_BRANO:_
Piuttosto che niente va bene anche questo, anche se - secondo me - si tratta di
un'interpretazione riduttiva, perché la sussidiarietà deve essere un concetto
molto più forte, molto più carico di contenuti. Quando investe un'istituzione,
essa deve tener conto anche della partecipazione delle altre istituzioni e,
quindi, di un senso di corresponsabilità. Ci vorrebbe quella che persone più
erudite di me definiscono "sussidiarietà verticale".
Comunque, ripeto, forti di quello che le Camere di commercio hanno rappresentato
nel passato, della nuova legge, di alcune interpretazioni legislative delle
leggi Bassanini, forti soprattutto del messaggio che il presidente Berlusconi ha
inviato per la celebrazione del nostro centenario, pur restando questa parte
marginale, ci auguriamo che una parte sostanziale della Carta costituzionale
riconosca in maniera netta le autonomie funzionali, riconosca quindi la capacità
istituzionale delle Camere di commercio di poter continuare a svolgere un ruolo
di tutela dei propri appartenenti, cioè le imprese.
PRESIDENTE. Ringrazio i nostri ospiti per la disponibilità manifestata e dichiaro conclusa la loro audizione.
I lavori proseguono in altra sede dalle ore 14,55 alle ore 18,20.
Audizione dei rappresentanti del coordinamento nazionale tra gli organi regionali di consulenza e controllo per gli enti locali
PRESIDENTE. Proseguiamo i nostri
lavori con l'audizione dei rappresentanti del coordinamento nazionale tra gli
organi regionali di consulenza e controllo per gli enti locali, che saluto e
ringrazio per i contributi scritti che hanno già inviato alla Commissione in
relazione agli aspetti della riforma del Titolo V della Parte II della
Costituzione che li riguardano più da vicino.

_RIGHE:_
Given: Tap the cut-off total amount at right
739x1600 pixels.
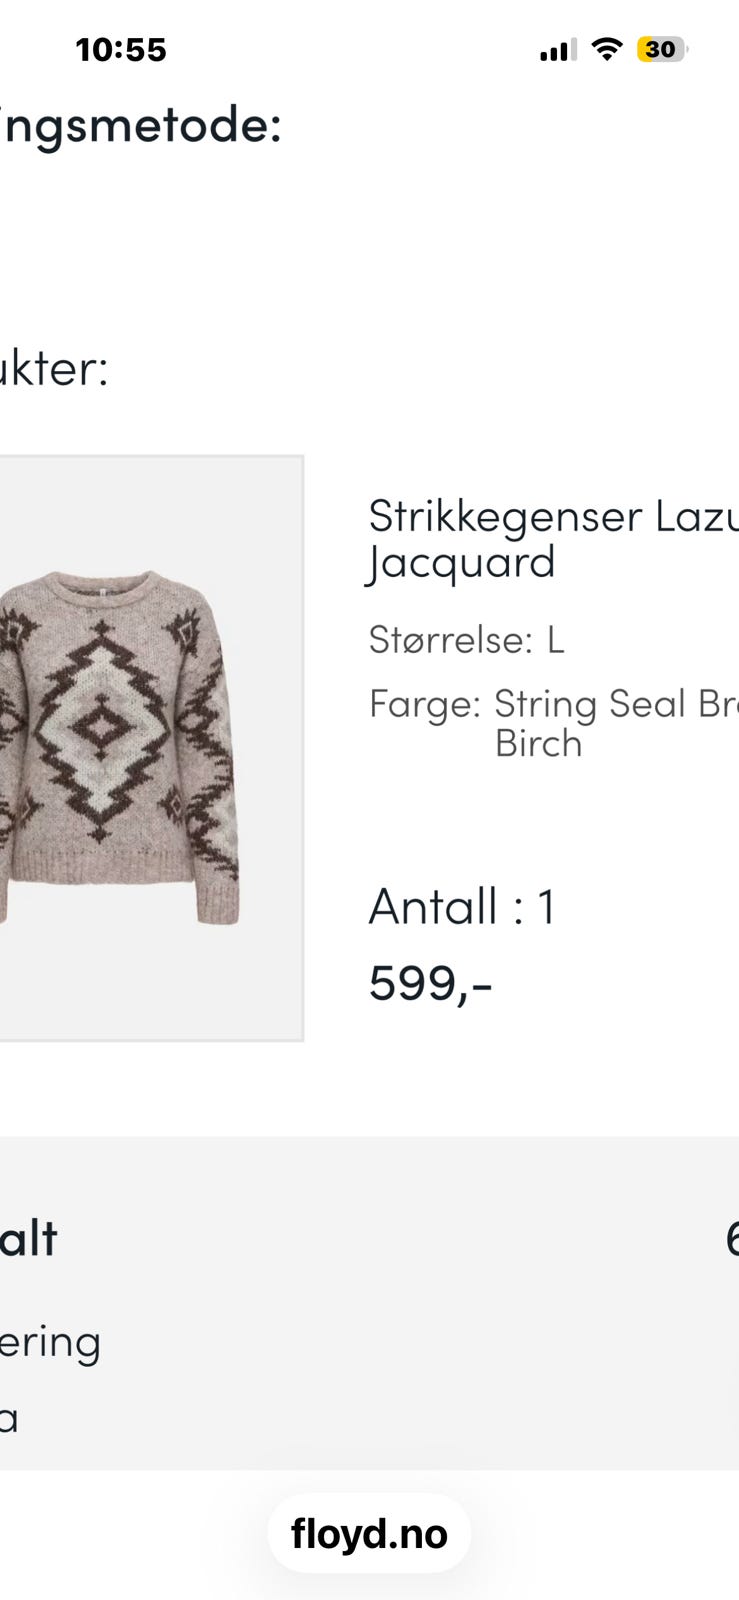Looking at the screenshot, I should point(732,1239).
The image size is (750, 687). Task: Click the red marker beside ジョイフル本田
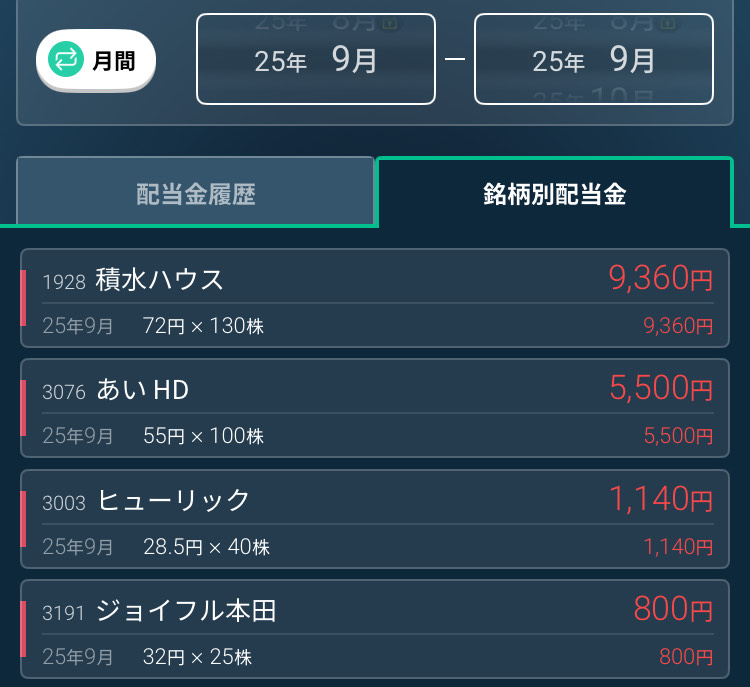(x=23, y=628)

_ESERCIZI:_
A: Trascrivi parola per parola il tratto del brano che va da "PRESIDENTE. Ringrazio i" fino a "più da vicino.".
B: Secondo il brano, in quale fascia oraria i lavori proseguono in altra sede?

_RISPOSTE PER ESERCIZIO:_
A:
PRESIDENTE. Ringrazio i nostri ospiti per la disponibilità manifestata e dichiaro conclusa la loro audizione.
I lavori proseguono in altra sede dalle ore 14,55 alle ore 18,20.
Audizione dei rappresentanti del coordinamento nazionale tra gli organi regionali di consulenza e controllo per gli enti locali
PRESIDENTE. Proseguiamo i nostri
lavori con l'audizione dei rappresentanti del coordinamento nazionale tra gli
organi regionali di consulenza e controllo per gli enti locali, che saluto e
ringrazio per i contributi scritti che hanno già inviato alla Commissione in
relazione agli aspetti della riforma del Titolo V della Parte II della
Costituzione che li riguardano più da vicino.

B: Dalle ore 14,55 alle ore 18,20.